## Record extracts
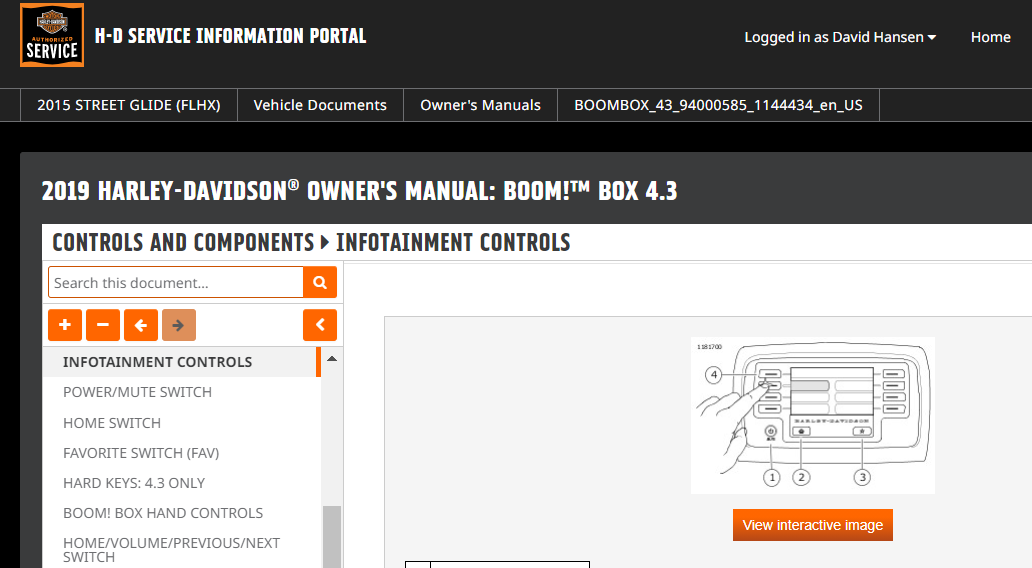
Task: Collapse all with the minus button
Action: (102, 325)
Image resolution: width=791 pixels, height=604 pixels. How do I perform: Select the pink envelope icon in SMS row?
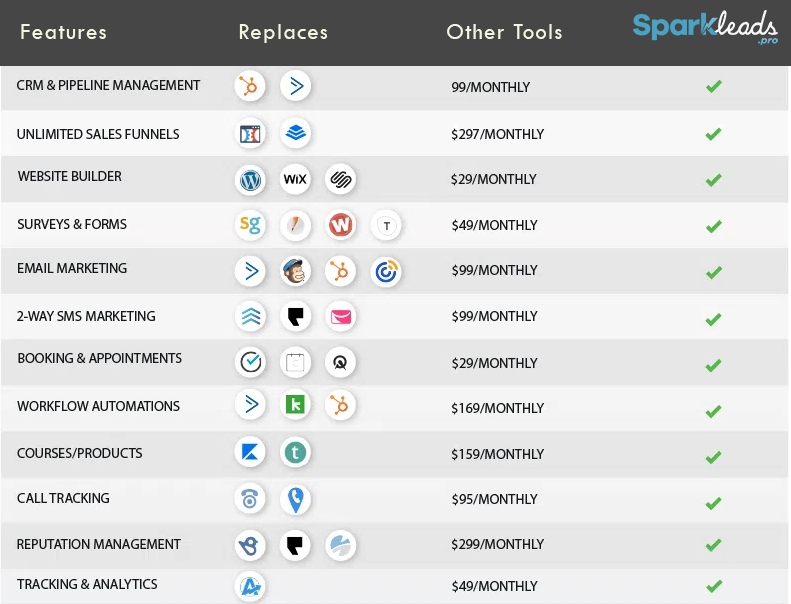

* * *

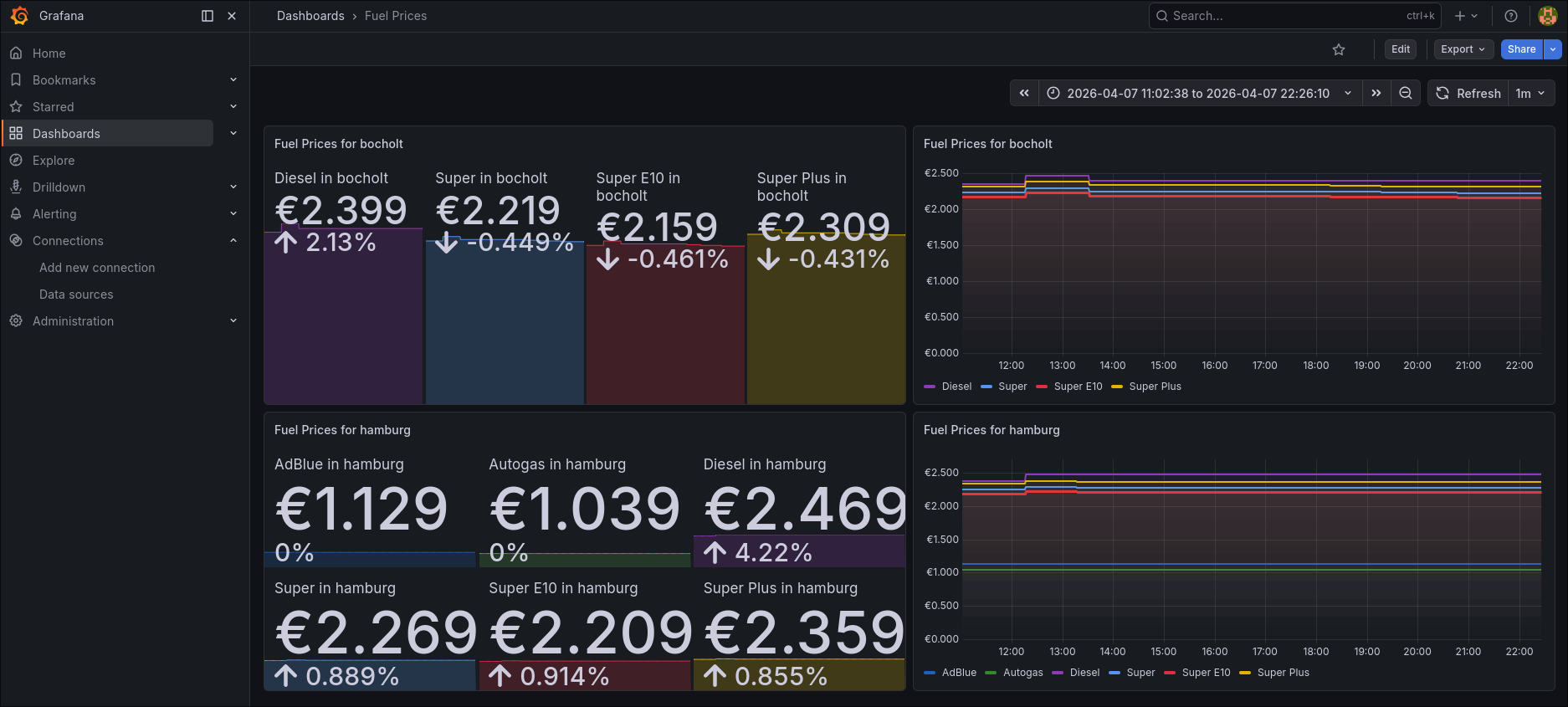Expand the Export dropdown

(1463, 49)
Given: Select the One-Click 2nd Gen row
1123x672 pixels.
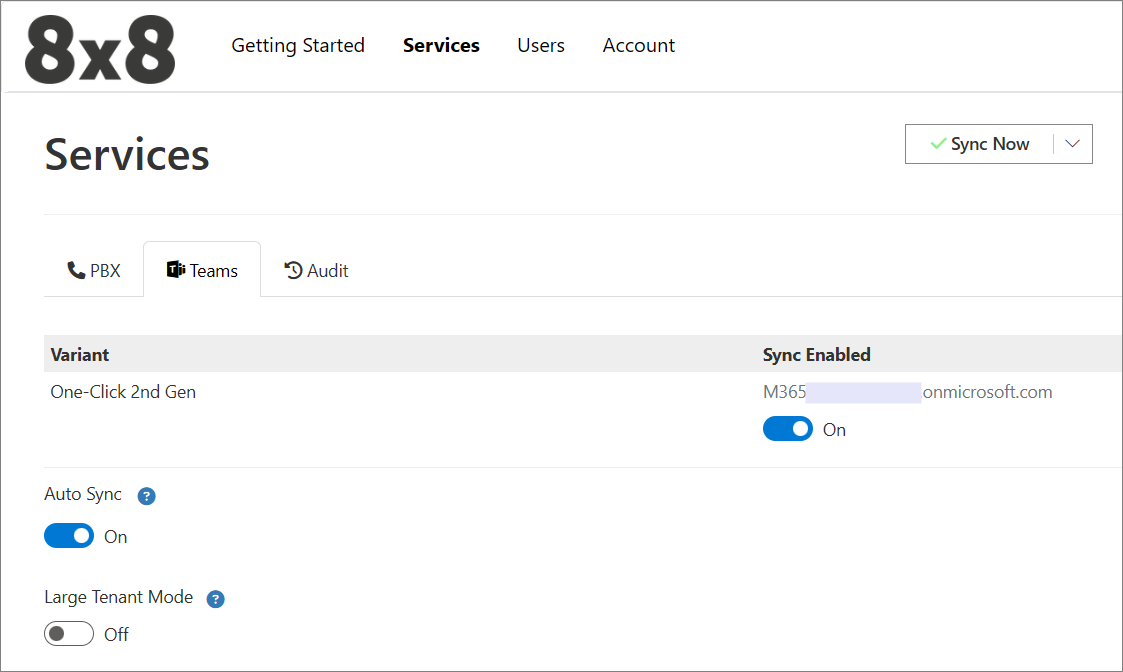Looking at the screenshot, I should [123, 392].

==

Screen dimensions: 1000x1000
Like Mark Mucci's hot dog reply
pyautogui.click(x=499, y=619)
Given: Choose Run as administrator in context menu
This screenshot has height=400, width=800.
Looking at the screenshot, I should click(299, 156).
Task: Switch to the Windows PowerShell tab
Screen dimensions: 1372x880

## What you will do
Would you please repeat exactly the lines above, starting at the line with "This screenshot has height=400, width=800." and stopping at the line with "Screen dimensions: 1372x880", both included?

## Result below
This screenshot has height=400, width=800.
Looking at the screenshot, I should click(299, 156).
Task: Switch to the Windows PowerShell tab
Screen dimensions: 1372x880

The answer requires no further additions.